Now lets get the ***training session*** done!

In [8]:
for batch in range((numBatches-1)):
    try:
        model.fit(train_x, train_y, validation_split=0.05, epochs=10, callbacks=[tensorboard])
    except Exception as e:
        print("Something went wrong!")
        print(e)
    training_data = []
    createTrainingData()
    sortTrainingData()

try:
    model.fit(train_x, train_y, validation_split=0.05, epochs=10, callbacks=[tensorboard])
except Exception as e:
    print("Something went wrong!")
    print(e)

Epoch 1/10
Epoch 2/10
Epoch 3/10
Epoch 4/10
Epoch 5/10
Epoch 6/10
Epoch 7/10
Epoch 8/10
Epoch 9/10
Epoch 10/10
Get new training data: 1/1

  return f(*args, **kwargs)


Done!
Epoch 1/10
Epoch 2/10
Epoch 3/10
Epoch 4/10
Epoch 5/10
Epoch 6/10
Epoch 7/10
Epoch 8/10
Epoch 9/10
Epoch 10/10


***Lets let the model predict some data!***

In [17]:
i = randrange(dataIndex, len(allFileNames), 1)
audioFile = ids[i]
filename = allFileNames[audioFile]
audioFilePath = path.join(audioPath, (filename+".wav"))
audioData, sr = librosa.load(audioFilePath, sr=16000, duration = audioFileLength)
audioData = np.pad(audioData, (0, (audioFileSize[0]-len(audioData))))
test_x = np.array(audioData).reshape(-1, audioFileSize[0])
mainSound = dataDictionary['mainSound'][ids[i]]
targetValue = [[0 for i in range(10)], [0 for i in range(10)], [0 for i in range(10)], ]
targetValue[0][dataDictionary['threat'][audioFile]] = 1
targetValue[1][dataDictionary['salience'][audioFile]] = 1
targetValue[2][dataDictionary['importance'][audioFile]] = 1
test_y = np.array(targetValue)
print("Infos: ", end="")
print( filename, dataDictionary['mainSound'][ids[i]], sep=" | ")
#print(path.join(audioPath, (filename+".wav")))
print("Goal:  ", [np.argmax(cat) for cat in test_y])
prediction = model(test_x)
print("Result: ", end="")
#print([round(val, 2) for val in prediction.numpy()[0]])
#print("max Val:", np.argmax(prediction.numpy()[0]))
print([np.argmax(cat) for cat in prediction.numpy()[0]])
ipd.Audio(path.join(audioPath, (filename+".wav")))

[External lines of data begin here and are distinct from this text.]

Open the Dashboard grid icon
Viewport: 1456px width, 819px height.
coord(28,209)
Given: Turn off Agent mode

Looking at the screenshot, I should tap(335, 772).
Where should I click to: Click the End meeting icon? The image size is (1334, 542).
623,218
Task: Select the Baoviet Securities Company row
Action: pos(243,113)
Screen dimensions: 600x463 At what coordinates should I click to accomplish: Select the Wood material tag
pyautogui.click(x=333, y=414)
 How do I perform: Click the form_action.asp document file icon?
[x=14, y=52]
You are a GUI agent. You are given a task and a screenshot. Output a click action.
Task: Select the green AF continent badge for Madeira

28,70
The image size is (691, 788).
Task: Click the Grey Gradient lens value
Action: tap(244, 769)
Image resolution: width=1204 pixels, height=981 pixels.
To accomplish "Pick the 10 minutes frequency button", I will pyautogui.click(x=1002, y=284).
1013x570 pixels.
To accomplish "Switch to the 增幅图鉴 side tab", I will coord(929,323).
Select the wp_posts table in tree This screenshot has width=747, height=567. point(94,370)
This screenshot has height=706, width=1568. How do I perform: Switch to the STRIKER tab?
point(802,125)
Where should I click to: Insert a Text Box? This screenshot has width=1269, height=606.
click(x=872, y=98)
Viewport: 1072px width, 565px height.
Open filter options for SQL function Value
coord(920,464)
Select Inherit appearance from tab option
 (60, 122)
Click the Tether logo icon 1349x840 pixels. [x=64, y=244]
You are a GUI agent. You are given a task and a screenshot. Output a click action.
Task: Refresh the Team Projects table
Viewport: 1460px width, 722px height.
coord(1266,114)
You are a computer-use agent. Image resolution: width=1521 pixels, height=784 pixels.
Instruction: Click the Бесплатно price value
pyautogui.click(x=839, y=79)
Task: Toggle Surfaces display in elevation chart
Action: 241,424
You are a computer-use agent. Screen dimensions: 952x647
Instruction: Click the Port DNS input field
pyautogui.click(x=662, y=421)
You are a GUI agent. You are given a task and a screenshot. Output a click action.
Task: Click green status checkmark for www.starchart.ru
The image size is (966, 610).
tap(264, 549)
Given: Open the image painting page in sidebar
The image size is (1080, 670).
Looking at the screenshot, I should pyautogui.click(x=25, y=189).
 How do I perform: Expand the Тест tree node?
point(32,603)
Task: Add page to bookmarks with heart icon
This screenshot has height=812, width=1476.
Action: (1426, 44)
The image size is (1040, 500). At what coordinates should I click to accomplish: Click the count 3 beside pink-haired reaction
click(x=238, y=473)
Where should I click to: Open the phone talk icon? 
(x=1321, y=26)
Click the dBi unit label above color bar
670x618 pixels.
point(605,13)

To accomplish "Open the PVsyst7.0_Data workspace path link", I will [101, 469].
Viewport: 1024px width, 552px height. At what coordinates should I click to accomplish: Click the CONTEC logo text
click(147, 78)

Infos: 157866-8-0-26 | siren
Goal:   [8, 9, 9]
Result: [0, 5, 0]


***Test the model on unseen testing data***

In [32]:
training_data = test_data[:]
sortTrainingData()
model.evaluate(train_x, train_y)

Last but not least:
***Save the model.***

In [34]:
model.save(path.join(modelPath, modelName))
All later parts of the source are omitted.